Pela alimentação, saber o que consumir antes e depois do treino é essencial. A nutricionista Cecília Gravatá, da L&L Espaço Existência ao Organismo, de São Paulo, explica que é necessário consumir, uma hora antes da atividade, carboidratos complexos (integrais) e qualquer tipo de proteína magra. Sem isso, o organismo vai queimar a massa magra na hora do exercício, e não a gorda.
Se o treino ultrapassar uma hora, poderá ser obrigatório o consumo de algum carboidrato pra manter a queima de gordura e a preservação de massa magra”, diz. O pós-treino é identicamente essencial. Carina Rosin diz que até meia hora depois do treino o praticante tem que ingerir proteínas para a reconstrução e preservação muscular.

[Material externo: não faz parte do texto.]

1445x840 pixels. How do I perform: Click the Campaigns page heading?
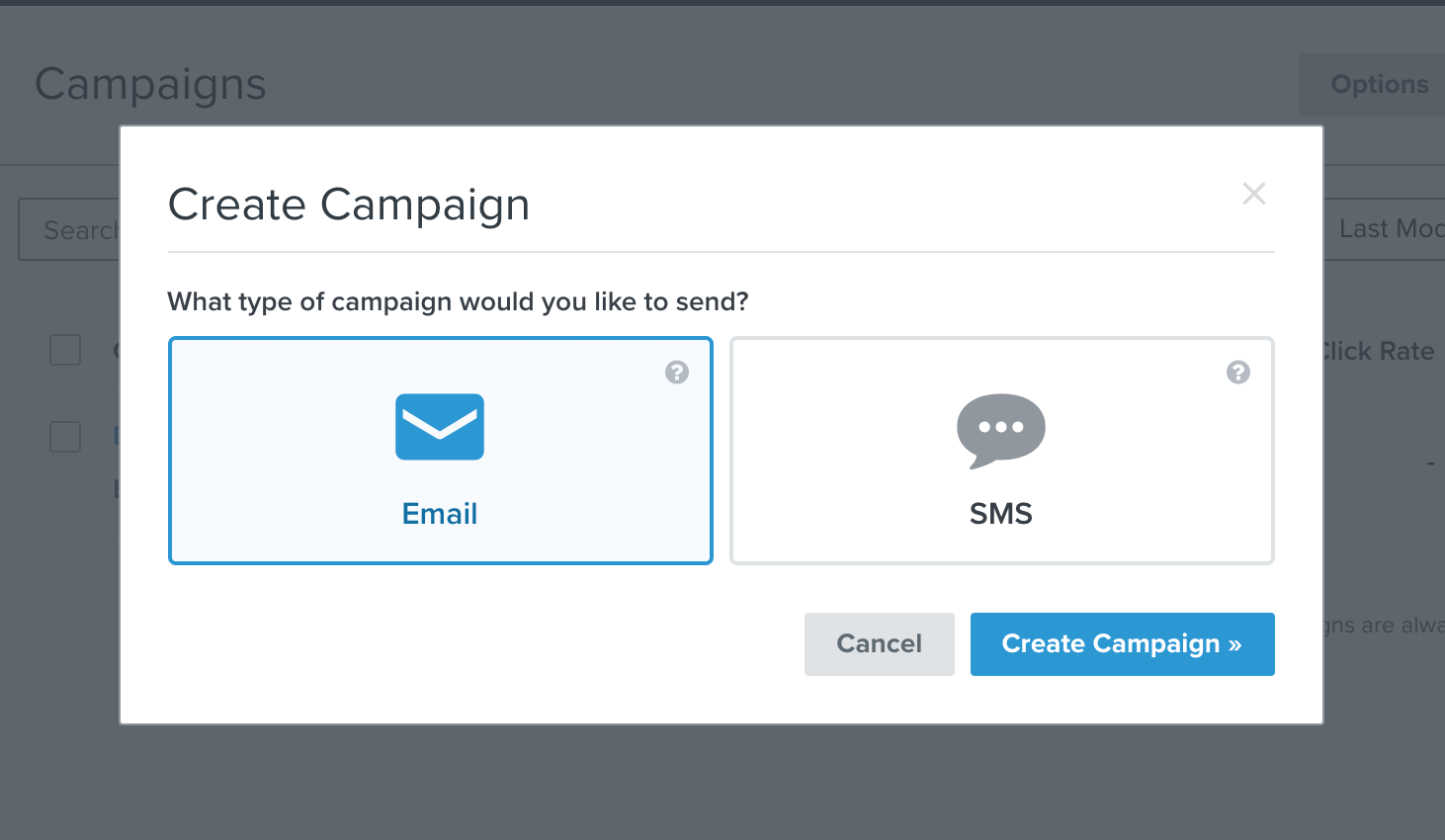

Cecília adiciona que, além da proteína, é preciso ingerir um carboidrato de absorção rápida, para repor os estoques de glicogênio sanguíneo e não usar a proteína como fonte de energia. Ademais, bem como entusiasmar a queima de gordura corporal. Uma fruta, por exemplo, é uma legal opção. Consumir de 3 em três horas, preferir ingerir frutas com casca a tomar sucos, inclusive até quando naturais, impossibilitar frituras e gorduras ruins, abusar das saladas nas refeições, inclusive no jantar”, recomenda a nutróloga Ana Luísa Vilela. No jantar, opte a toda a hora por refeições leves e pelo menos uma hora antes de dormir. Dormir de barriga cheia prejudica a produção do hormônio do progresso, que por sua vez também colabora pra manutenção e criação dos músculos”, completa ela. Também, ele explica que os músculos consomem mais energia do que a gordura, mesmo em repouso. Dessa forma, o ser com mais massa muscular queimará mais calorias com mais facilidade. É o que conhecemos como alta taxa metabólica basal, o quanto de energia o organismo necessita em repouso”, diz.
O melhor horário para treinar é aquele que você tem mais insistência e vontade, desse modo o treino renderá muito mais”, diz. MITO. “Tudo depende do objetivo da pessoa, porém o tempo de duração maravilhoso pro treino é de quarenta e cinco minutos até o máximo de sessenta minutos”, diz Gomes. Quer dizer, não adianta ficar de duas a 3 horas pela academia achando que, só desta maneira, vai alcançar resultados rápidos. O maravilhoso é escoltar as orientações passadas por um profissional da área. MITO. “Não emagrece, e também ser danoso pra saúde. Se você treinar em jejum conseguirá ter uma hipoglicemia e atravessar mal”, diz Gomes.
Andrea destaca que a ideia do treino em jejum surgiu da perspectiva de um alimento prévio e em excedente prejudicar a queima de gordura durante um treino com predomínio pela utilização da mesma. Desde que ainda restem estoques pra prática esportiva de baixa ou moderada intensidade, o treino pode ser executado com um jejum curto de 3 a 4 horas ou na manhã. Deve-se cuidar caso o período de jejum seja superior e se o ser for sensível a ponto de sentir fragilidade. Emagrecimento pontualmente dito tem que ser pensado nas 24 horas do dia, assim sendo, o alimento prévio ao treino não terá tal peso no efeito final”, diz.